A separate study last month linked a recent series of smaller meteor impacts on Mars to smaller craters closer to InSight, using data from the same lander and orbiter.
The impact observations come as InSight nears the end of its mission due to waning power, with its solar panels shrouded in dust storms. InSight landed on Mars’ equatorial plains in 2018 and has since recorded more than 1,300 earthquakes.
“It will be heartbreaking when we finally lose communication with InSight,” said Bruce Banerdt of NASA’s Jet Propulsion Laboratory, the spacecraft’s chief scientist involved in the studies. “But the data it sent us will certainly keep us busy for years to come.”
Banerdt estimated the lander had four to eight more weeks before it ran out of power.
The incoming space rocks were between 16 feet and 40 feet (5 meters and 12 meters) in diameter, Posiolova said. Effects were scored as 4-point magnitudes.
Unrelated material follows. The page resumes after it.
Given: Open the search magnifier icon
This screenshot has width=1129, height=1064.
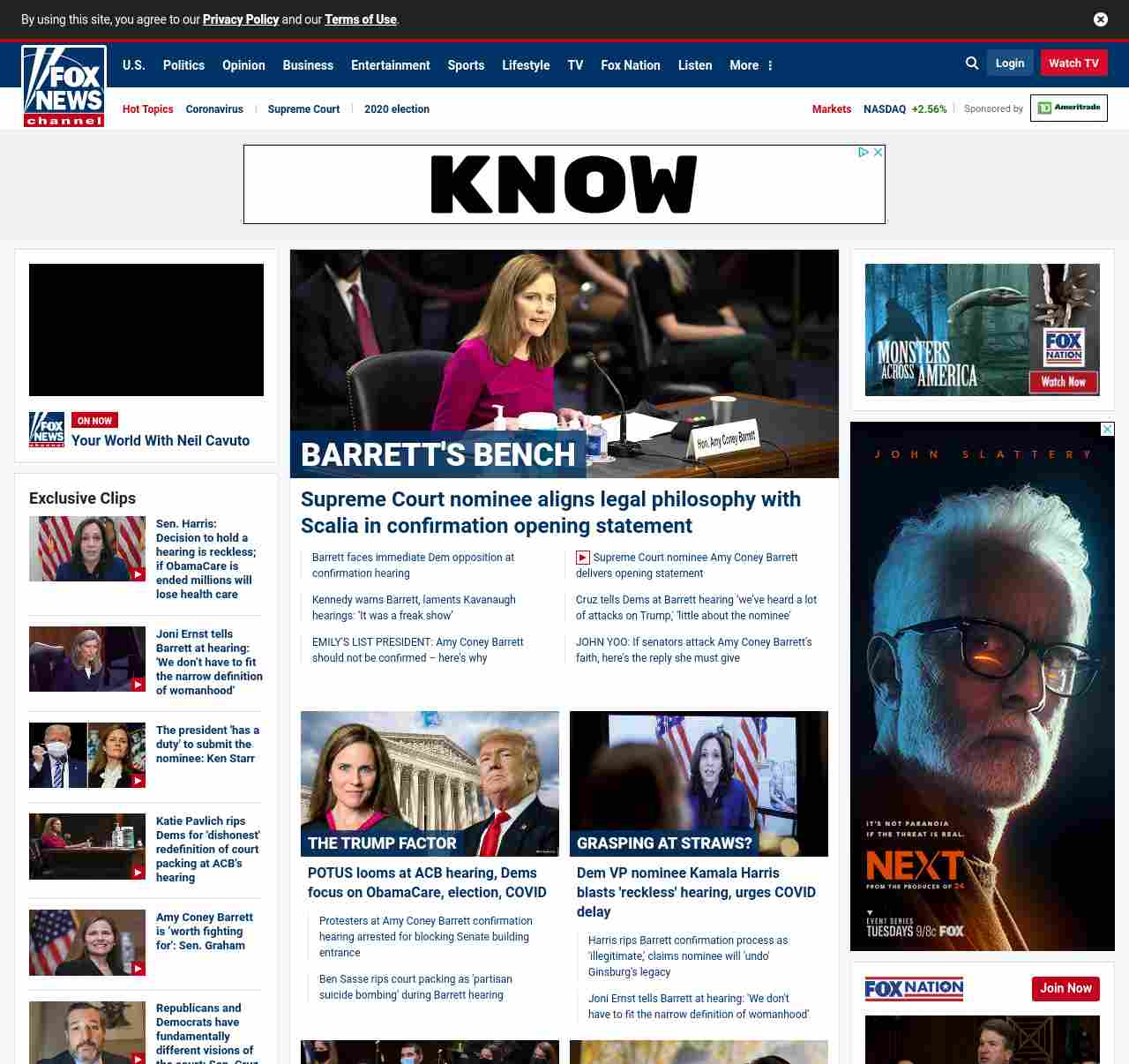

The larger of the two struck last December about 2,200 miles (3,500 kilometers) from InSight, creating a crater about 70 feet (21 meters) deep. The orbiter’s cameras showed debris thrown up to 40 kilometers from the impact, as well as white patches of ice around the crater, the coldest water seen at such low latitudes, Posiolova said.
Posiolova spotted the crater earlier this year after taking additional photos of the area from orbit. The crater was missing from previous photos, and after searching the records, he located the impact in late December. He recalled a large seismic event recorded by InSight at the time, and with the help of that team, matched the fresh hole with what was undoubtedly a meteorite impact. The blast wave was clearly visible.
Scientists also learned that the lander and orbiter teamed up for a previous meteor strike, more than twice the distance of December and slightly shorter.
“Everyone was shocked and surprised. Another one? Yes,” he recalled.
Seismic measurements from the two impacts indicate a denser Martian crust beyond InSight’s position.
“We still have a long way to go to understand the internal structure and dynamics of Mars, which remain largely enigmatic,” said Doyeon Kim of the Institute of Geophysics at ETH Zurich in Switzerland, who participated in the research.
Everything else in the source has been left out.